Following in the footsteps of Rapunzel and Cinderella, it is Snow White’s turn for the GHD “twisted fairy tales” treatment.
“Ah beautiful, thou art the fiercest of them all!”
Following in the footsteps of Rapunzel and Cinderella, it is Snow White’s turn for the GHD “twisted fairy tales” treatment – with the CGI, telecine and visual effects all created by Rushes Postproduction ltd.
Denny Cooper graded the project in Resolve to accentuate the gothic take on the Roaring 20s style. In Flame these shots were further saturated, with an old film effect and dusty haze layered in, plus some product enhancement and clean-up work. Meanwhile, the project’s greatest aesthetic challenge befell the Rushes’ CG Commercials Team: creating the perfect face in the magical mirror.
Director Mark Emberton and RKCR/Y&R’s creatives requested an ethereal face formed from constantly evolving smoke – neither sinister nor cartoon-like it must retain the character and emotion of the actor James Dreyfus, yet not be recognisable as him.
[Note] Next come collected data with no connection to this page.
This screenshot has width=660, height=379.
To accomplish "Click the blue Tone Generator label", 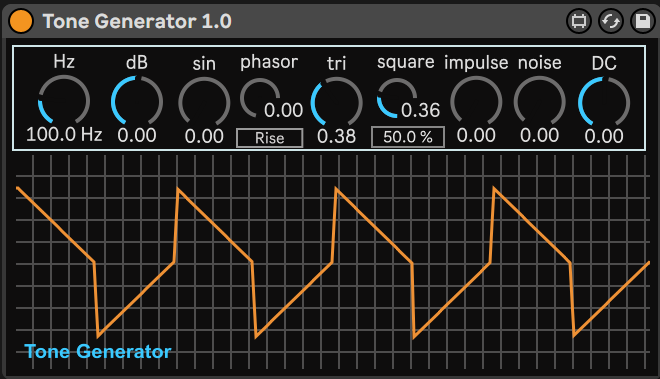I will coord(98,352).
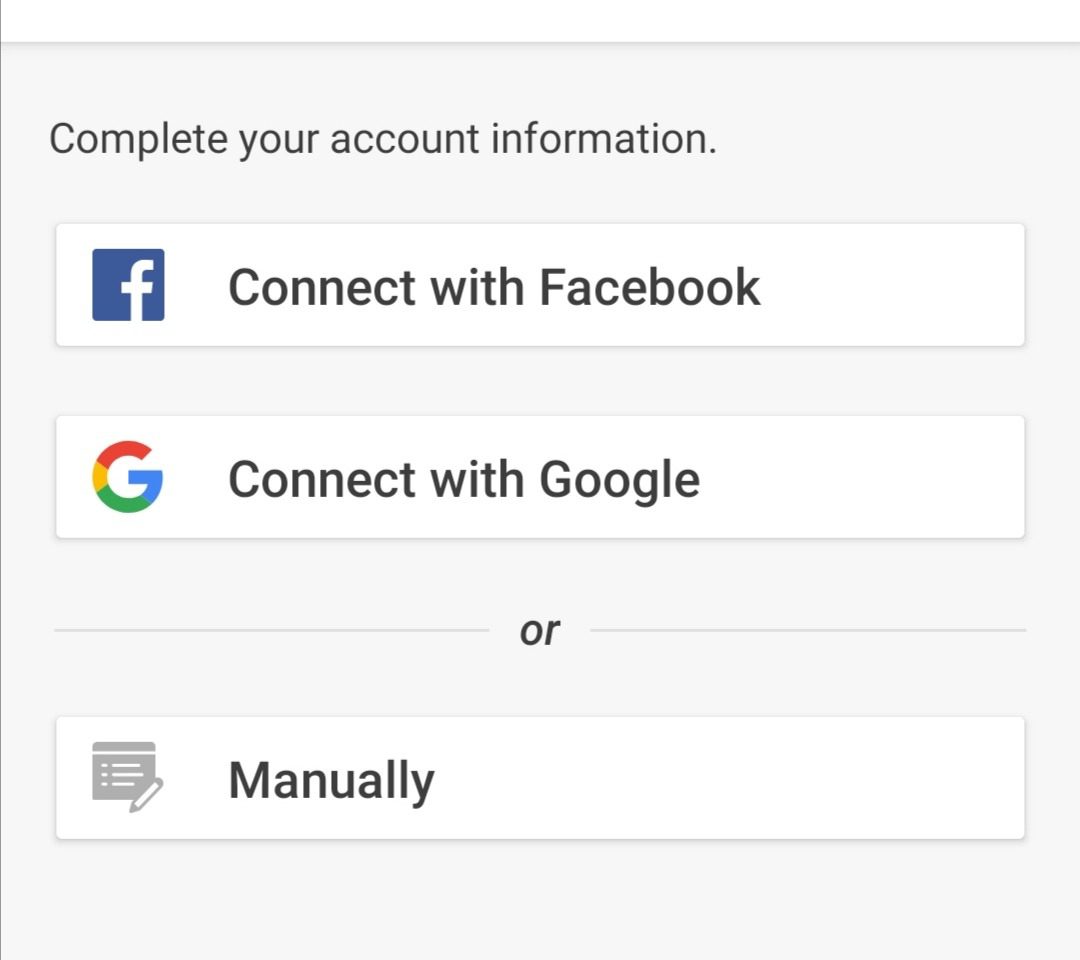The width and height of the screenshot is (1080, 960).
Task: Click the "Connect with Google" text label
Action: coord(464,479)
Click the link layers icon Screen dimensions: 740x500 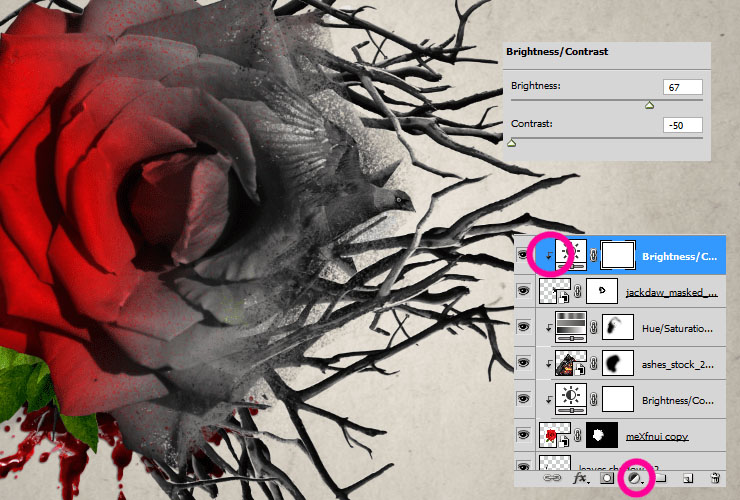552,480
To accomplish this brief, the team took the face through multiple development stages: after initial design work in After Effects, the live action footage of James Dreyfus was distorted using Nuke’s warping tools then further enhanced by rotoscoping his key facial features. In Maya this was then textured onto geometry within 3D space acting as a particle emitter generating two vaporous particle layers. These elements were then taken back into Nuke where they were enhanced with real smoke and mist elements to accentuate the smoke effect without compromising the legibility of the CG. Some final rotoscoping brought out the big mouth shapes and the eyes and some of the original live action was screened back on to highlight his more prominent features.
Andy Hargreaves, Head of CG Commercials, commented: “The aesthetic challenge of creating just the right face while striking the perfect balance of all the client’s requirements was by far the largest. If the face was too smoky and “real” then the features became lost and unreadable, but if the face was too tangible then it no longer felt that it was made of smoke. It was always clear though that there was a perfect balance to be struck, and it’s testament to the hard work and tenacity of everyone involved that this was eventually achieved to great effect!”